Portsmouth Times reviewer Terry McLaughlin found the novel "a superior tale, told without the pseudo-psychology background that seems to mar many a new science fiction novel."

Brian W. Aldiss and David Wingrove wrote that while the imagined aliens were "fascinating creations", the "style and characterization [emphasize] the weaknesses of both Niven and Pournelle."

==Awards and nominations==
- Nominated for the Nebula Award for Best Novel in 1975.
- Nominated for the Hugo Award for Best Novel in 1975.
- Nominated for the Locus Award for Best Science Fiction Novel in 1975.

==Sequels==
Pournelle and Niven followed up with the sequel The Gripping Hand and in 2010 Pournelle's daughter, Jennifer, published an authorized sequel entitled Outies.

==Other related works==

60,000 words were cut from the novel before publication.

The short story "Reflex" was instead published in 1983 in the first There Will Be War collection, edited by Pournelle and John F. Carr. It details an early phase of the battle for New Chicago, told from the rebels' point of view. MacArthur, with Captain Cziller in command and Blaine as executive officer, engages and defeats a rebel ship, but because of the technology, particularly the Langston Field, the ship is still deadly and surrender is a complex matter. Midshipman Horst Staley is sent to board and disable the ship while carrying a suicide bomb to prevent interference. He makes a mistake, allowing the "political officer" aboard the ship to snatch away the bomb, but the crew who are sick of the revolt overpower the officer. This preys on his mind during the events of the main novel. The rebel ship is taken as a prize, renamed Defiant, and commanded by Blaine during the final battle.

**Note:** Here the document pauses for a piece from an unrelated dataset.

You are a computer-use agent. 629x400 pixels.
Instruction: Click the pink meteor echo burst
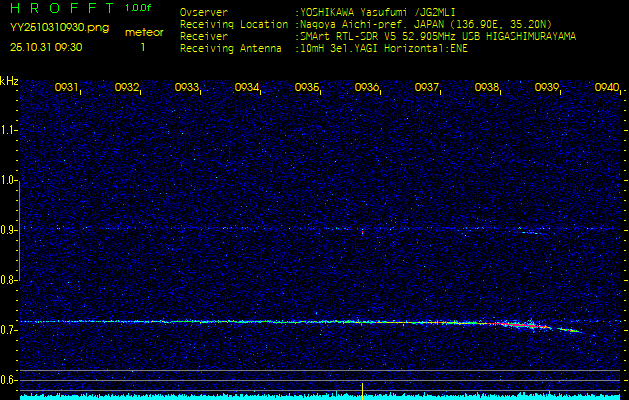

"Motelight" was also originally written as part of the novel, but was never published except as part of the non-fiction piece "Building 'The Mote in God's Eye'" that appeared in Pournelle's collection "A Step Farther Out". It describes how two astronomers on the planet New Scotland try to continue their work during the war with neighboring New Ireland, and are thus the first to see the sudden brightening of the Mote due to the laser launch system being activated. The rest of the population are hiding under the Langston Fields protecting their cities from bombardment, until one day the field fails and they see the Coal Sack with a glowing green Eye. The story also mentions "Howard Grote Littlemead", who believes that the bright Mote is really the Eye of God, and founds the Church of Him. It is in one of the churches that Potter shows Renner and Staley a holographic picture of the Coal Sack showing the intense green glow of the Mote.

Larry Niven also wrote a poem, "In Memoriam: Howard Grote Littlemead", that was published much later.